A) In this job submission fragment files are first copied from work to local /tmp before being used (appropriate if work is slow). Usage of the profile option is also shown in this example:
cd /work/$USER/samples/mpiblast/test2; rm -f oTime* sqsub -r 15m -n 18 -q mpi -o ofile%J mpiblast --use-parallel-write --copy-via=mpi -d Hs.seq.uniq -i il2ra.in -p blastn -o biobrew.out --time-profile=oTime
B) In this job submission fragment files are used inplace on work. Usage of the debug option is also shown in this example.

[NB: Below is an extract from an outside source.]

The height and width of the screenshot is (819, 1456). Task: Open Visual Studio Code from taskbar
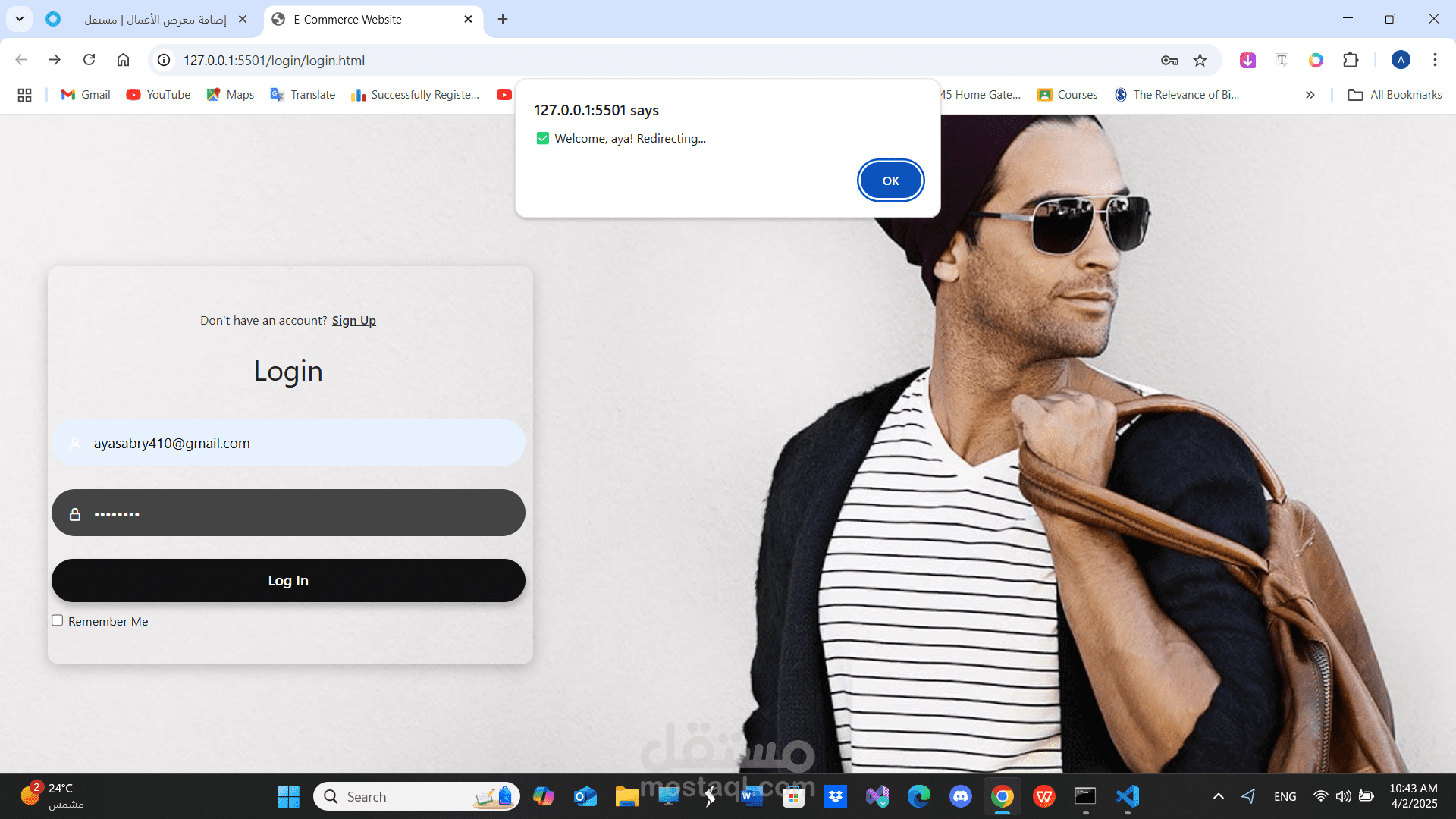pyautogui.click(x=1127, y=796)
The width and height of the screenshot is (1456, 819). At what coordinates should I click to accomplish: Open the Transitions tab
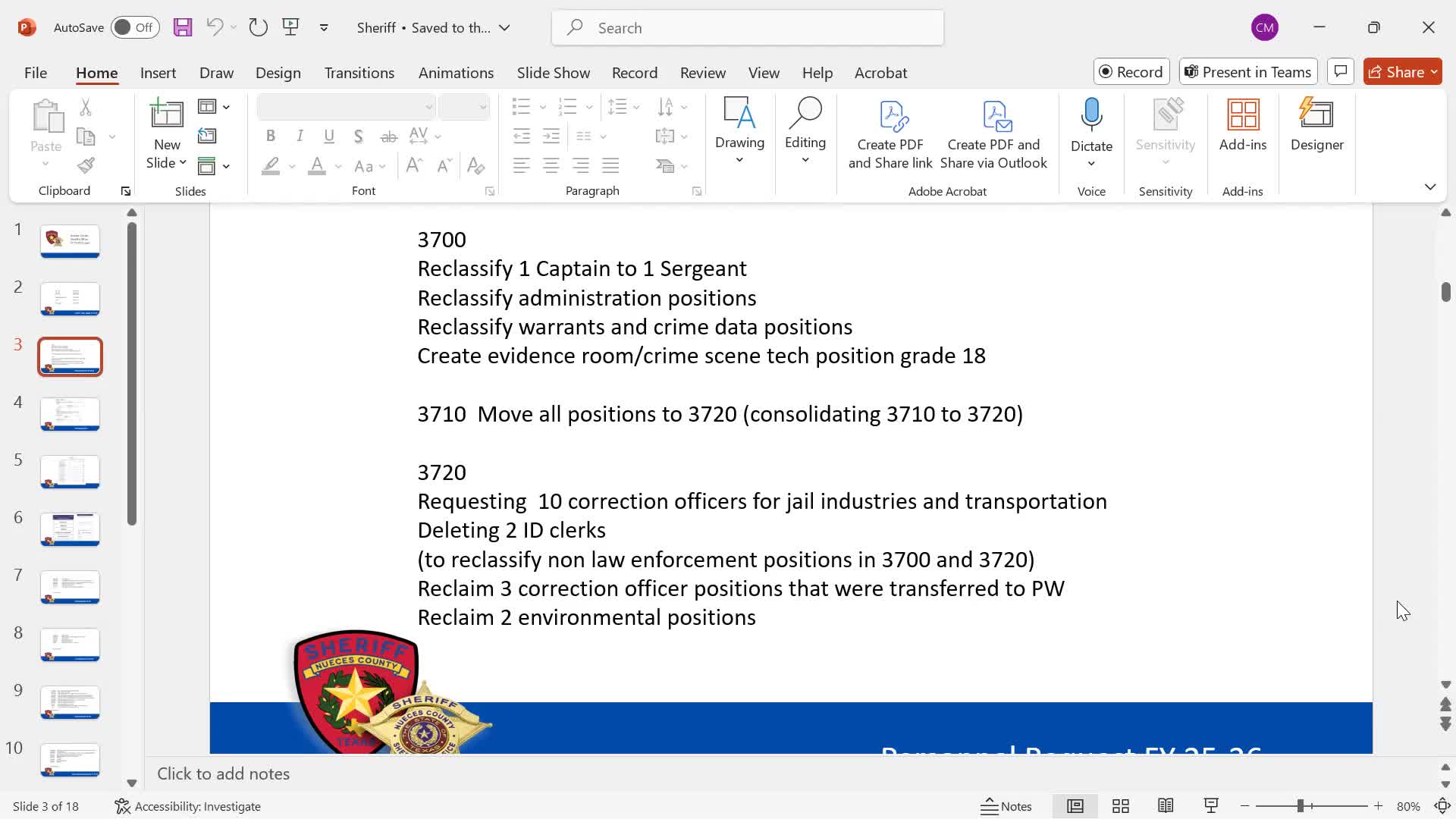coord(359,73)
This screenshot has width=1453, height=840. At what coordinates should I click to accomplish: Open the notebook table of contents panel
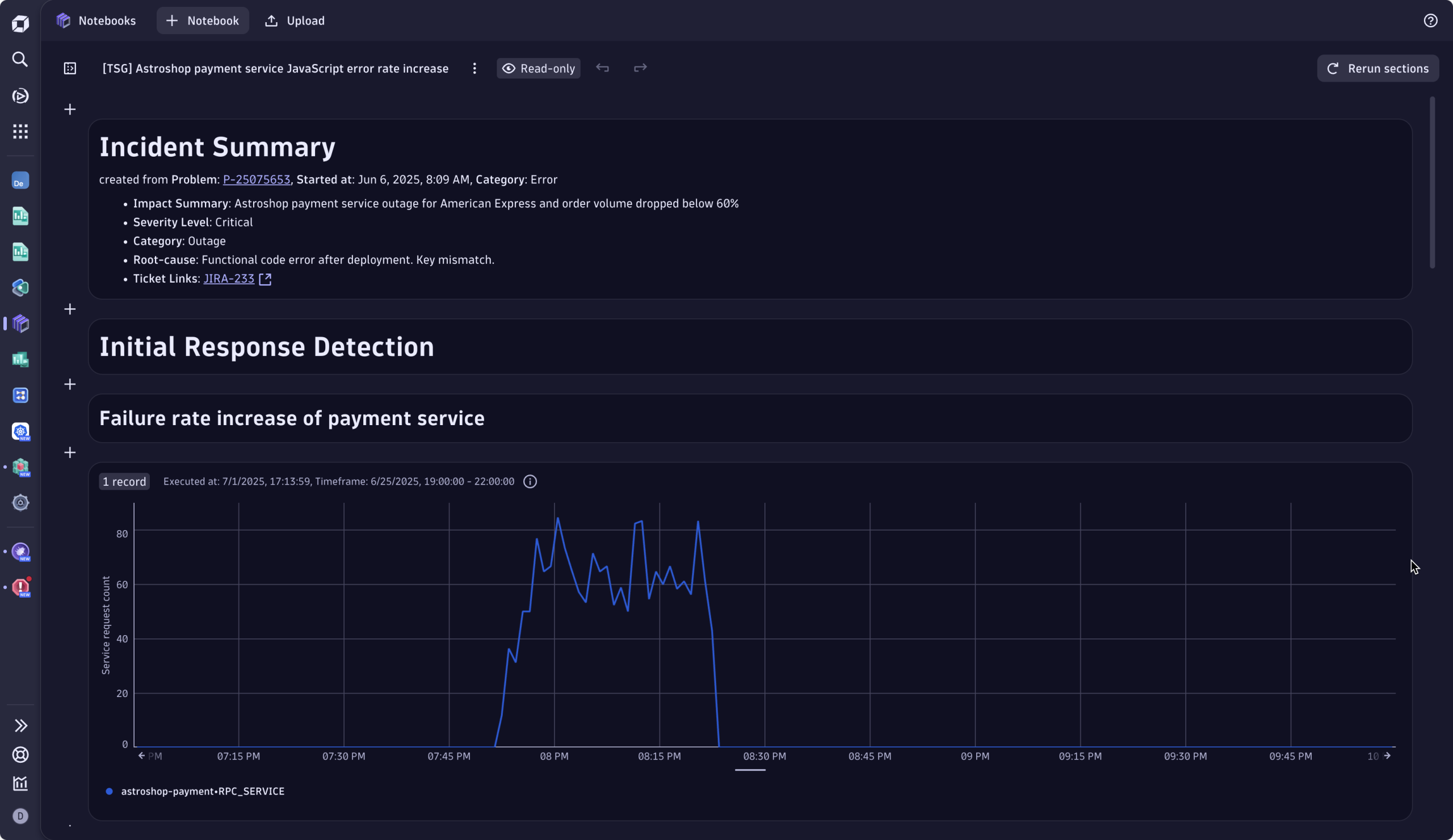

cd /work/$USER/samples/mpiblast/test2; rm -f oLog* sqsub -r 15m -n 18 -q mpi -o ofile%J mpiblast --use-parallel-write --copy-via=none -d Hs.seq.uniq -i il2ra.in -p blastn -o biobrew.out --debug=oLog
Finally compare /opt/sharcnet/mpiblast/1.6.0/examples/BIOBREW.out computed previously with BLASTN 2.2.15 [Oct-15-2006] with your newly generated biobrew.out output file to verify the results and submit a ticket if there are any problems!
MPIBLAST BINARIES (command line arguments)
[roberpj@orc-login1:/opt/sharcnet/mpiblast/1.6.0/bin] ./mpiblast -help mpiBLAST requires the following options: -d [database] -i [query file] -p [blast program name]
[roberpj@orc-login1:/opt/sharcnet/mpiblast/1.6.0/bin] ./mpiformatdb --help
Executing: formatdb -
formatdb 2.2.20 arguments:
-t Title for database file [String] Optional
-i Input file(s) for formatting [File In] Optional
-l Logfile name: [File Out] Optional
default = formatdb.log
-p Type of file
T - protein
F - nucleotide [T/F] Optional
default = T
-o Parse options
T - True: Parse SeqId and create indexes.
F - False: Do not parse SeqId. Do not create indexes.
[T/F] Optional
default = F
-a Input file is database in ASN.1 format (otherwise FASTA is expected)
T - True,
F - False.
[T/F] Optional
default = F
-b ASN.1 database in binary mode
T - binary,
F - text mode.
[T/F] Optional
default = F
-e Input is a Seq-entry [T/F] Optional
default = F
-n Base name for BLAST files [String] Optional
-v Database volume size in millions of letters [Integer] Optional
default = 4000
-s Create indexes limited only to accessions - sparse [T/F] Optional
default = F
-V Verbose: check for non-unique string ids in the database [T/F] Optional
default = F
-L Create an alias file with this name
use the gifile arg (below) if set to calculate db size
use the BLAST db specified with -i (above) [File Out] Optional
-F Gifile (file containing list of gi's) [File In] Optional
-B Binary Gifile produced from the Gifile specified above [File Out] Optional
-T Taxid file to set the taxonomy ids in ASN.1 deflines [File In] Optional
-N Number of database volumes [Integer] Optional
default = 0